Coworking is not just for freelancers and solo-preneurs anymore. It has become a strategic business option for a variety of tenants in Atlanta—from startups that don’t want to commit to a long-term lease to major corporations that use it as a recruiting and retention incentive.
Coworking spaces usually house several tenants and include open floor plans with unassigned workstations, shared break rooms and conference areas and sometimes private offices. Most charge membership fees or provide short-term leases to give users financial and site flexibility.
Atlanta has more than 1.2 million square feet of coworking space on the market, and that number is expected to grow, according to JLL research.
Most of the coworking space in the region is in the central business district – Midtown is particularly dense, with 38 percent of the local coworking space. In the first-quarter of 2019, one of the metro area’s largest leases was signed by coworking operator WeWork, which snagged 100,300 square feet in the Downtown submarket, at 101 Marietta. JLL’s data shows that coworking providers WeWork, Regus, Industrious, Spaces and Roam dominate the local coworking market in terms of square footage.

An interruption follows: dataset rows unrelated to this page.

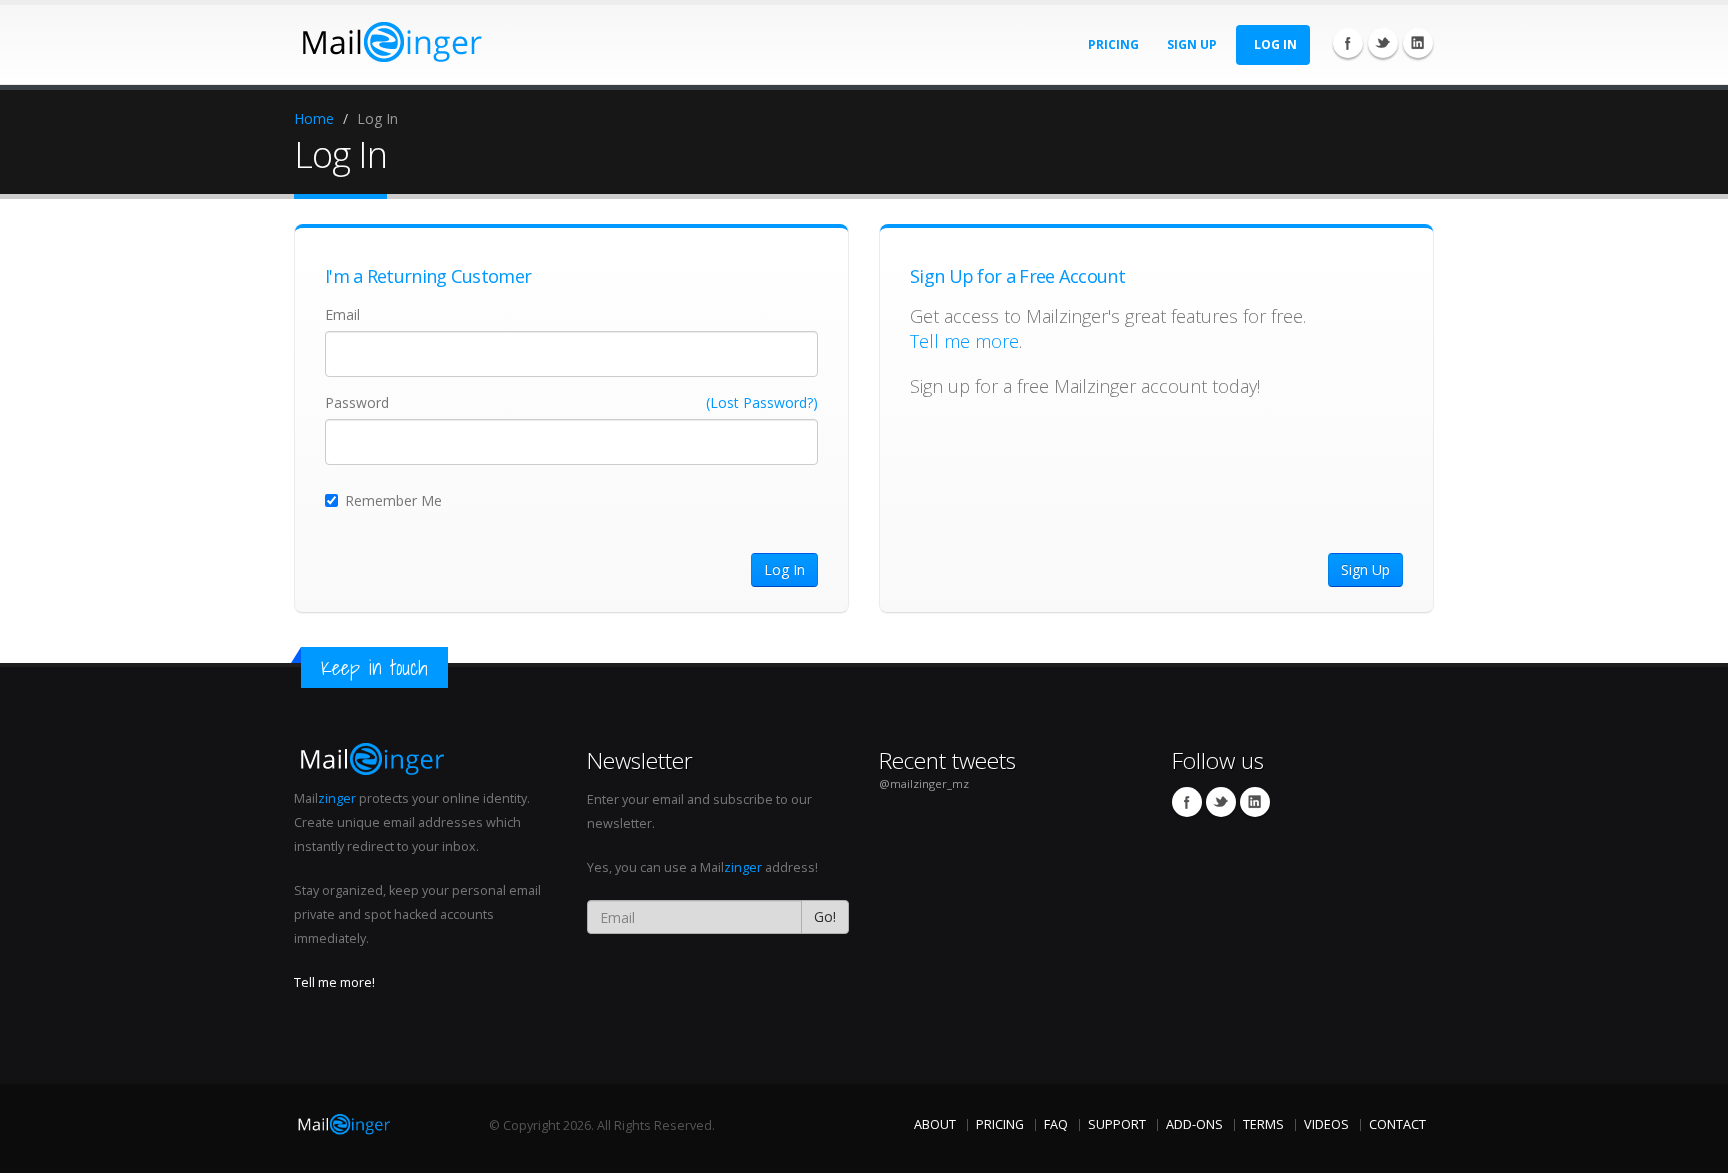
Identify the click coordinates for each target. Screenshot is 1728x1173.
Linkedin (1418, 43)
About (935, 1124)
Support (1117, 1124)
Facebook (1348, 43)
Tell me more (964, 341)
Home (314, 118)
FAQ (1056, 1124)
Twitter (1383, 43)
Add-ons (1194, 1124)
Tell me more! (334, 982)
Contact (1397, 1124)
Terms (1263, 1124)
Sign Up (1192, 44)
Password (357, 402)
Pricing (1113, 44)
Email (342, 314)
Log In (1275, 44)
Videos (1326, 1124)
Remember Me (393, 500)
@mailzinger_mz (924, 783)
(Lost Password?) (762, 402)
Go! (825, 916)
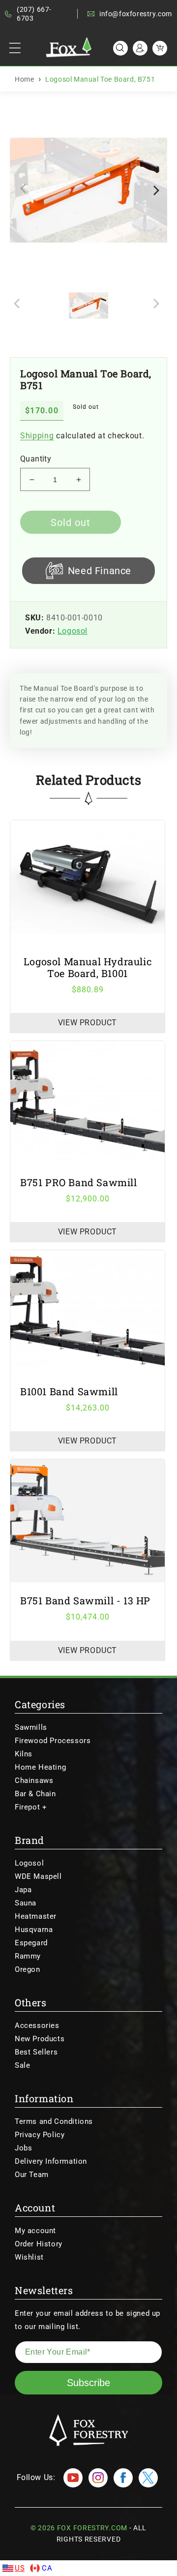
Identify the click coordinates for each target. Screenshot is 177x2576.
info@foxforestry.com (135, 14)
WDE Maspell (38, 1876)
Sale (22, 2065)
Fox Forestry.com (92, 2528)
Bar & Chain (35, 1793)
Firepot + (31, 1807)
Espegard (31, 1942)
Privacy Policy (39, 2134)
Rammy (28, 1956)
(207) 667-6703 (34, 13)
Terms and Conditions (54, 2121)
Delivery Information (51, 2161)
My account (35, 2230)
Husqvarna (34, 1929)
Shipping (37, 435)
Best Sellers (36, 2052)
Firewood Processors (52, 1740)
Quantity (35, 459)
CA (47, 2568)
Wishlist (29, 2257)
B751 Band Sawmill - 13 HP (85, 1600)
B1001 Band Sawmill (69, 1391)
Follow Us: (36, 2477)
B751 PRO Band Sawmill (78, 1182)
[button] (15, 48)
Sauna (25, 1903)
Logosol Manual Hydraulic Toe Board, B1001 (87, 967)
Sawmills (31, 1727)
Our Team (32, 2174)
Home (24, 79)
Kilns (23, 1753)
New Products (39, 2038)
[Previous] (25, 190)
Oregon (27, 1969)
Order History (38, 2243)
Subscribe (88, 2382)
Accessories (37, 2025)
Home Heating (40, 1767)
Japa (23, 1889)
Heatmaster (36, 1916)
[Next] (155, 190)
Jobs (23, 2148)
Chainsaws (34, 1780)
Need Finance (99, 571)
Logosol (73, 631)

Not long ago, brokers and coworking operators saw each other as competitors. But as coworking has evolved and become more of a legitimate solution for a larger number of companies, the two have begun to recognize each other’s value and have started to collaborate. JLL brokers now evaluate with every client whether such space makes sense for the deal. It’s always a potential recommendation.
Coworking popularity soars
There are four main types of corporate tenants drawn to coworking:
- Companies that need temporary quarters while they build permanent office space
- Businesses that want satellite offices for employees to work closer to their homes
- Fast-growing companies that can’t predict their space needs past a year or two
- Companies that see value in sharing space for business development purposes
As popular as coworking has become, though, sharing isn’t for everyone. Usually, prospects either are drawn immediately to the culture and the spontaneous interaction or they see it as distracting and claustrophobic. But there are clients that are willing to put up with some discomfort because they know that coworking space tends to attract smart young professionals — especially in the technology industry — and being in close quarters with rising talent might lead to a chance to collaborate with or hire that talent.

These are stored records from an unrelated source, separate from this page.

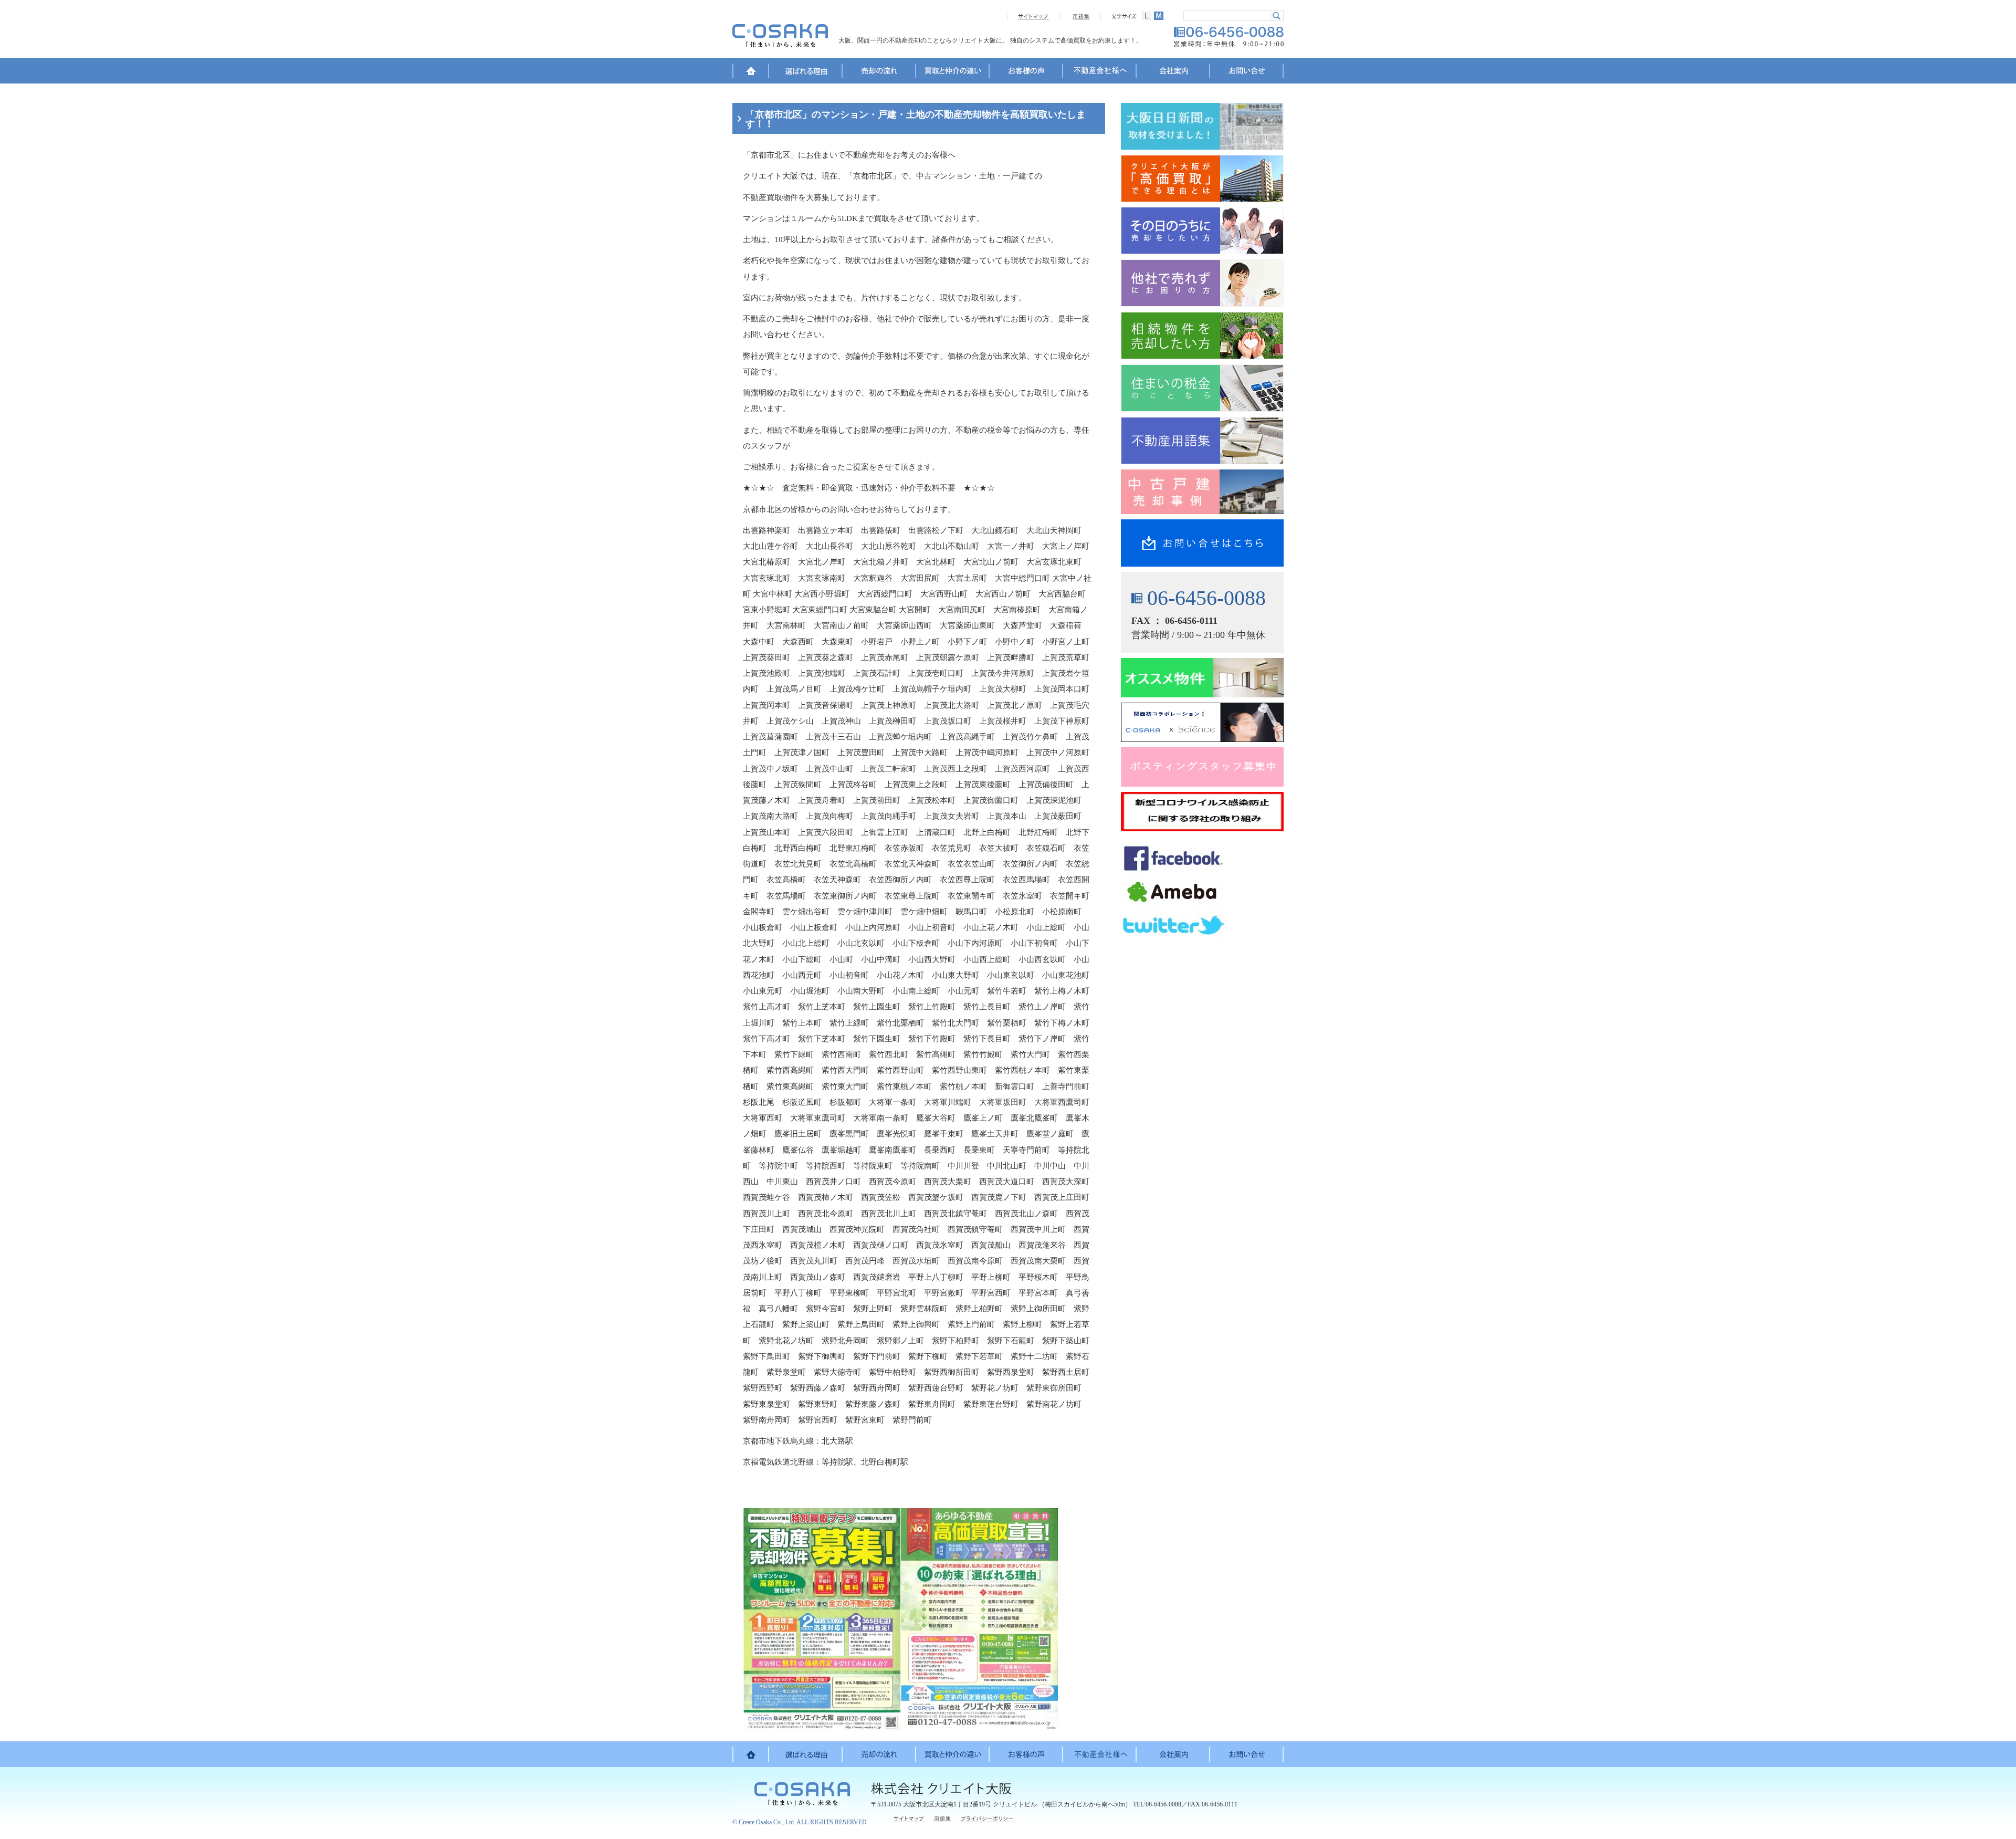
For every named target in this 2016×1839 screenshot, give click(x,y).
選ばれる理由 (806, 72)
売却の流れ (879, 72)
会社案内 (1173, 72)
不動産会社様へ (1100, 72)
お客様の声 (1026, 72)
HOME (750, 72)
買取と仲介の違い (953, 72)
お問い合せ (1247, 72)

For example, JLL Atlanta recently worked with an IT recruiting company that said shared space wasn’t its first choice, but it signed a coworking lease anyway because of the chance to meet potential clients and employees.
A wider range of alternatives: subleasing and direct spec suites
If coworking space still isn’t for you, you might consider subleasing or direct spec suites, which are also becoming common alternatives to build-outs and long-term leases.
When you sublease, you get the benefit of traditional, private office space with the move-in-ready convenience of coworking space, because many subleases come fully furnished. Your company can be up and running overnight. And in Atlanta, subleases have been priced below market and open to shorter-term commitments.
Many landlords also are offering move-in ready direct spec spaces, providing a private work environment that often includes common break rooms, conference rooms and lounge areas. These spaces tend to be much less expensive than coworking space.
Competition from these alternatives is now prompting coworking space operators to get into the traditional office game. WeWork recently built out the eighth floor at Terminus in Buckhead, for example, creating several 2,000- to 5,000-square-foot offices, each of which can accommodate a single tenant.
Coworking vs. traditional space
Coworking may be busting down the doors in Atlanta—growing more than anyone projected—but traditional landlords are still in a great position to attract the right tenants. While certain occupiers see value in the flexibility of coworking, the Atlanta market is keeping the coworking expansion in check based off different organizational needs. When choosing between coworking or traditional office space, the most important factor is to determine what fits your business for both the present and the future.